Primero escúchalo completo sin analizar. Luego repite con auriculares y sigue un contrabajo a la vez (por ejemplo, el que lleva el groove), y después el otro (respuestas, melodía, contrapunto). En una tercera escucha, fíjate en la “conversación”: entradas, silencios, imitaciones y cómo resuelven finales de frase.
¿Qué temas son buen punto de entrada dentro del tracklist?
Si quieres algo directo, empieza por piezas con groove claro (por ejemplo, un estándar como “Solar”) y luego pasa a originales como “Bebop, of Course” o “Lullaby for a Ladybug”. Deja para después los interludios y dúos más abstractos si prefieres una escucha más “melódica”.
¿Dónde se puede escuchar o comprar *But Who’s Gonna Play the Melody?*?

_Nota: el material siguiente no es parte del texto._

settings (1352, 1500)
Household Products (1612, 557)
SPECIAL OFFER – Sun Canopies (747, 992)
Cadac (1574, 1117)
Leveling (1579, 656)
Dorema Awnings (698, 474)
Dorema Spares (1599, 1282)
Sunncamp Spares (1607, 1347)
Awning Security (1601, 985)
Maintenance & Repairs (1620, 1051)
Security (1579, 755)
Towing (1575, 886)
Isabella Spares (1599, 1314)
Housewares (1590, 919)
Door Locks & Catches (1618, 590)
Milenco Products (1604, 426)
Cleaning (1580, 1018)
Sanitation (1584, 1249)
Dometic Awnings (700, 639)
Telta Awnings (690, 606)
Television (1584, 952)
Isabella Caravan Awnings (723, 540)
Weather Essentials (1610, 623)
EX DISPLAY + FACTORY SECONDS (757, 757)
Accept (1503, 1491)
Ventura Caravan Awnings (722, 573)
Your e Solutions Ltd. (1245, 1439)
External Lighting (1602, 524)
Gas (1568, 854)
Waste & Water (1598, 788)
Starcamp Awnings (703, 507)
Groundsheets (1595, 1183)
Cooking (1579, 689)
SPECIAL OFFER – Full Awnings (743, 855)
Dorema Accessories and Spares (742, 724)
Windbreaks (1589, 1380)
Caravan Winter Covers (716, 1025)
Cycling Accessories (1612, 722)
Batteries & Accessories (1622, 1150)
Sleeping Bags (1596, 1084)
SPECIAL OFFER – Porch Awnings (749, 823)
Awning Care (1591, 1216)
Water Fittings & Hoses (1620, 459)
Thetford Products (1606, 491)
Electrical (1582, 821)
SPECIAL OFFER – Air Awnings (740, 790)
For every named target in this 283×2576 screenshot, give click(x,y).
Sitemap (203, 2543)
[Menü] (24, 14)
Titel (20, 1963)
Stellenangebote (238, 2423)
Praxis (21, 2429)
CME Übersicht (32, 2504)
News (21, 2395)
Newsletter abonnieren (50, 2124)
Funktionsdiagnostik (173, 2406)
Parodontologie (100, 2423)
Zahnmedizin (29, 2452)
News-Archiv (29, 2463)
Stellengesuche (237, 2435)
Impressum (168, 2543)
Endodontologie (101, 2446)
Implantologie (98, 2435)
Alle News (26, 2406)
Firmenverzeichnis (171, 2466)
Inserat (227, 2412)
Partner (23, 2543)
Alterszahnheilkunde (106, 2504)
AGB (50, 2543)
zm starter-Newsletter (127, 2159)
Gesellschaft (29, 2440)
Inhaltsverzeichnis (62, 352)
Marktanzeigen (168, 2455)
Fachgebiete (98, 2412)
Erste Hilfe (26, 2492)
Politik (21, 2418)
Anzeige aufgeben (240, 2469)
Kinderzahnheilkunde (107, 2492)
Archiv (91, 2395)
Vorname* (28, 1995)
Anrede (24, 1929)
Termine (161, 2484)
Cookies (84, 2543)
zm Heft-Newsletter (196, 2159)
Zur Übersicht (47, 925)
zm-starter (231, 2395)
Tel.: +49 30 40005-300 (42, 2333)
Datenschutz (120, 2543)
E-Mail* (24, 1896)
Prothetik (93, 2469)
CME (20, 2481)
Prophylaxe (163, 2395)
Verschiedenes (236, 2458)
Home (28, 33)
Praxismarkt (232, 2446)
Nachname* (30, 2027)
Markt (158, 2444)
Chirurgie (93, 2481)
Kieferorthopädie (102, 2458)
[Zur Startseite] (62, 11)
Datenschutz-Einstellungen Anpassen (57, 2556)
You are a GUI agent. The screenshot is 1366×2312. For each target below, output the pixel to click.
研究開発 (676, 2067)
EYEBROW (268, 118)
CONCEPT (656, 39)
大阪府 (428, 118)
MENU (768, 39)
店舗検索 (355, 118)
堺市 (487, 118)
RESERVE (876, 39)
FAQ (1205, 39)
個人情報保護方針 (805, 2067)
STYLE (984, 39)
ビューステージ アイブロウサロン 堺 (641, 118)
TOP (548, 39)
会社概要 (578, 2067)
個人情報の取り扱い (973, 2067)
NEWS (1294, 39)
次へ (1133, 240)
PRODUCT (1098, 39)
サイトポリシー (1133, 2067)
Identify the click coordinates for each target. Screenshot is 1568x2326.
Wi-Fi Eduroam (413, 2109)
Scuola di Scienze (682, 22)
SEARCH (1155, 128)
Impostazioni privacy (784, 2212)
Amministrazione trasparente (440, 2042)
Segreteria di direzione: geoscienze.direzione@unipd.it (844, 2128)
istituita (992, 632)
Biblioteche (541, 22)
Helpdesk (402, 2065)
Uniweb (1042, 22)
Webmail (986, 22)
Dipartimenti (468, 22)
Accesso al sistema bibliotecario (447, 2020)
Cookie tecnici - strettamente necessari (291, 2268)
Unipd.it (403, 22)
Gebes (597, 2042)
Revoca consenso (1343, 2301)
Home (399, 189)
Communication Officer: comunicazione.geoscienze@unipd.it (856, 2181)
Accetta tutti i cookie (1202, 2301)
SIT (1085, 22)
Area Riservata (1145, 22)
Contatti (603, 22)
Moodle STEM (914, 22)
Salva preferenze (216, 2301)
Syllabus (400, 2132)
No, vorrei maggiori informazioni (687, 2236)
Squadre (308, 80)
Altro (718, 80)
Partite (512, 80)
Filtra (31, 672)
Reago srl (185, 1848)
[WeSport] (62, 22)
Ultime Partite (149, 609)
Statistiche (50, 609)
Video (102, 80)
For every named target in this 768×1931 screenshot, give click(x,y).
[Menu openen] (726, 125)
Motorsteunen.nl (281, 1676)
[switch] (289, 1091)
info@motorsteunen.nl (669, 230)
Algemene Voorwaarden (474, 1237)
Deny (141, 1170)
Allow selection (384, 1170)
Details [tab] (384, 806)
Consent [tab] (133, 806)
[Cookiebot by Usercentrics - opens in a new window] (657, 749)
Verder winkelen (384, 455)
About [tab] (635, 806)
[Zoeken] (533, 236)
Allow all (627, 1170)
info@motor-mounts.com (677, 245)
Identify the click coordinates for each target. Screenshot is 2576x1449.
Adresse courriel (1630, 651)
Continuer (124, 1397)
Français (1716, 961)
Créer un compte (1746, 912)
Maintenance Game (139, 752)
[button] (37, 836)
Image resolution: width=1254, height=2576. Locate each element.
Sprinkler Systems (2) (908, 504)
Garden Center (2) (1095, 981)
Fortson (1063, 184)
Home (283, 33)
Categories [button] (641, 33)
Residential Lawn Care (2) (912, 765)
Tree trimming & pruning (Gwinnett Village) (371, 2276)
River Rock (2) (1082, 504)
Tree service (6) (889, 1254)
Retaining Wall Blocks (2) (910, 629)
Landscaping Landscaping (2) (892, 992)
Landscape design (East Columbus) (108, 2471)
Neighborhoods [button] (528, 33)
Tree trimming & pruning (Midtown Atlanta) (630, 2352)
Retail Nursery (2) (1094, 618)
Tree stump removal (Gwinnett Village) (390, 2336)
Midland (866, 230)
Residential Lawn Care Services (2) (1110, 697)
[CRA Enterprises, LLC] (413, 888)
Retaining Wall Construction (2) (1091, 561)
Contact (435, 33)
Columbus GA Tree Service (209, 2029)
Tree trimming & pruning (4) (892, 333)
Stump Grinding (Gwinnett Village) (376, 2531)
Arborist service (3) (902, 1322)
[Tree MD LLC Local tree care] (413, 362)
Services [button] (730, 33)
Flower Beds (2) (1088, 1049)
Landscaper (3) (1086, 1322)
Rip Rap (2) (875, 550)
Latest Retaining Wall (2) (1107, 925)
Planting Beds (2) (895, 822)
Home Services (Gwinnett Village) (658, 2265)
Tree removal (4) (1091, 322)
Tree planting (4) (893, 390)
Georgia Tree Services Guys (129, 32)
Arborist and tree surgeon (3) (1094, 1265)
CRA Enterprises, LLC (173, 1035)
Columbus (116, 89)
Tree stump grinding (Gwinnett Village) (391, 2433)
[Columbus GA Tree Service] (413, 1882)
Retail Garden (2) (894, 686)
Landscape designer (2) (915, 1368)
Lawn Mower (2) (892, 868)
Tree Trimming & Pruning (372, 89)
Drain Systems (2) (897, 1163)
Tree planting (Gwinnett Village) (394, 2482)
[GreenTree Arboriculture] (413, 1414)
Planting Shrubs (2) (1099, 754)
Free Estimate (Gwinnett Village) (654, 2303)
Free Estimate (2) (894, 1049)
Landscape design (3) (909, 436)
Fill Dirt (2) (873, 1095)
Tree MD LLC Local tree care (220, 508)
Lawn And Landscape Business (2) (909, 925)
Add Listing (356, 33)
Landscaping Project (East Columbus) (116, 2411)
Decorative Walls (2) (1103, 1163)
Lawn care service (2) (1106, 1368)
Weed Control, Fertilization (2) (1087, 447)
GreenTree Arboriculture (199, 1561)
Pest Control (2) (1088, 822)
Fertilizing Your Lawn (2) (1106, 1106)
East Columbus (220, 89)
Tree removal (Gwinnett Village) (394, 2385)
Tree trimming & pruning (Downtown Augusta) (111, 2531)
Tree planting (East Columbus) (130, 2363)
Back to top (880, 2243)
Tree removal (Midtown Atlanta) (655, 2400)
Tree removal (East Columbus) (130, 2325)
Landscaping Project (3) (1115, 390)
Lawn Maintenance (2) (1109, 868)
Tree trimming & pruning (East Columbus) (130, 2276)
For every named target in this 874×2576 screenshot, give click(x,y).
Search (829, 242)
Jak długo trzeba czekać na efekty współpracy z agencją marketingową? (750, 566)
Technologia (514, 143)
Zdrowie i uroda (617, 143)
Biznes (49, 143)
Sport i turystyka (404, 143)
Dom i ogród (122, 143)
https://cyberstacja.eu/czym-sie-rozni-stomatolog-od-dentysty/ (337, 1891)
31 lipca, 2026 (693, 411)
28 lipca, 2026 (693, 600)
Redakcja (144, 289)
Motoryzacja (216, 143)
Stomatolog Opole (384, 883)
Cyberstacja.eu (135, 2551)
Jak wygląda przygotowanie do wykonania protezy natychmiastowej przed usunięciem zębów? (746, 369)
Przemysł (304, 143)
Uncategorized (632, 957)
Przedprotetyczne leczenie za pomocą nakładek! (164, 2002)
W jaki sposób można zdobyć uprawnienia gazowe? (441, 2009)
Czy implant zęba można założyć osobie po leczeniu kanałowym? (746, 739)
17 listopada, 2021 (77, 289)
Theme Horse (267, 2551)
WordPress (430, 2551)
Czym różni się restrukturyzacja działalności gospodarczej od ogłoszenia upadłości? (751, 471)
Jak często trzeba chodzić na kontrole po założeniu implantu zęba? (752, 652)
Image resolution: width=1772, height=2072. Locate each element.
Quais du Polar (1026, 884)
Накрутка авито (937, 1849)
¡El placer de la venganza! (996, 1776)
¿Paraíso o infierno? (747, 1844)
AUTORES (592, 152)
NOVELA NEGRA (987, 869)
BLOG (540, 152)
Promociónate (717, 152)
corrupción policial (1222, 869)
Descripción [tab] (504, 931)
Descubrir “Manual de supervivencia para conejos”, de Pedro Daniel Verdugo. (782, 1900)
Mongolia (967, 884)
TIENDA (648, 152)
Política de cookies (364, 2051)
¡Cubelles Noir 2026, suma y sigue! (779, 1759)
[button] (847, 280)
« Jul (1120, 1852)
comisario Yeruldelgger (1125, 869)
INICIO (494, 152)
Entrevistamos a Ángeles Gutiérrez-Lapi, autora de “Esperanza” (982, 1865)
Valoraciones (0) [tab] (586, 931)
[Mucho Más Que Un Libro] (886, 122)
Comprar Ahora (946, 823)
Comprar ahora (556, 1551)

Está disponible en plataformas digitales y también en formatos físicos según la edición (CD y vinilo). Para evitar listados confusos, busca el lanzamiento asociado a Mack Avenue y vendedores confiables. Si coleccionas vinilo, revisa la descripción del prensado (a veces hay ediciones especiales o de tirada limitada).
¿A quién le va a gustar especialmente este álbum?
Es ideal para fans del jazz acústico, bajistas y estudiantes de armonía/arreglo, oyentes que disfrutan cruces entre jazz y música de cámara, y quienes buscan una escucha “audiophile” centrada en timbre y detalle. Si esperas un disco con batería y vientos, acá el foco es la conversación íntima entre dos instrumentos.